I bet most of us are "yes men," whether we choose to believe that about ourselves or not. For most of my working life, I've always heard the virtues of saying "no," or turning away opportunities gently and respectfully. 

As it turns out, I had not put those lessons in to practice. Much at all. 

For the last few weeks, I've been slowly reading Essentialism by Greg McKeown. One of the chapters I read last week talked about saying no. Or at least, not feeling compelled to say yes to every opportunity. McKeown does a great job of empathizing with you through the thought process and self-guilt associated with saying no. 

Typically, when we think about saying no, we think of easy things to turn down. At least that was true of me. We say no to that recruiter with a job that we don't want. We say no to people we don't know or organizations we've never engaged with. We say no to Comcast when they try and upgrade our service when we just want to lower our bill.

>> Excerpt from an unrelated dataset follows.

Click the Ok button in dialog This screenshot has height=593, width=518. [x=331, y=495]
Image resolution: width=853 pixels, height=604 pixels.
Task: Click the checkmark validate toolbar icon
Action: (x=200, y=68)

Those are easy and straight-forward. 

But what about when you are asked to volunteer for a cause that you think is going considerable good? What if you're asked to help someone out that could legitimately benefit from your time and expertise? Things that we feel like we could be doing, be commended for taking on, have a warm fuzzy feeling at first for saying yes, but then quickly burn out. 

It is possible to burn out on good. 

I had that experience not long ago. I joined in one board meeting of an organization doing a lot of good here for the city. They were considering improving the tech aspects of their group in order to better serve their partners and better serve volunteers. I went for a meeting and was asked to step in and help with action items leaving the room that night. 

I said yes. How could I say no to helping people who had a heart for helping others? They needed help in areas that I happen to have a strong expertise in. It was a great team doing good things for our city.

It only seemed logical

Except it wasn't. 

I found myself procrastinating on action items because I had already worked on so much throughout the day. I wasn't putting my best foot forward on getting things done. And that wasn't helping anyone, nor was it fair to that group. 

After delivering a few items that I had initially promised, I took a step back from that organization. It wasn't an easy email to write, and I felt guilty for writing it, but I felt better later. And it was well-received by the group - no harm done (that I'm aware of). 

So how do we say no? Especially to those groups or opportunities we feel like deserve a yes from everyone? 

1. Keep focused on your priorities

For me, that priority is time. I obviously want to spend time and energy at DeMoss, since it helps pay my bills. But my other priority is time at home. Time with Megan. Time to spend in community with friends. I had other volunteer opportunities with my church and with MATCH Atlanta, among helping other people out with other things on the side. Those extra-curriculars are awesome, but limit the family/community time. Adding one tiny little thing had a ripple affect on my time prioritization. 

Think about your priorities: they could be goals or just prioritizing boundaries in life. Once you set those boundaries, the opportunities for saying yes or no become clear. 

2. Provide an alternative solution if possible

One reason we may say "yes" too often is because we may feel that we are the only ones capable of accomplishing _____. We aren't. There are a lot of people just as capable - probably more capable - than us. When saying no, offer to help find a replacement if the occasion calls for it. Responding with "I know someone who could be great for this" is a step in the right direction. 

3. Be nice and respectful

You can still say no and be nice about it. After all, that person or group respected you enough to ask for your help. It's a compliment to be asked. A sign of respect. It's only fair to be respectful back when saying no. Talk about how you appreciate the opportunity and honored that they thought of you - but that right now is not the best time. 

4. Finish what you started

If you've already said yes, don't back out before you finish what you said you would do. 

You may be surprised how well a "no" may be received. Saying yes to something when you can't give it the attention it deserves is worse than saying no. 

What other tips would you add to this list?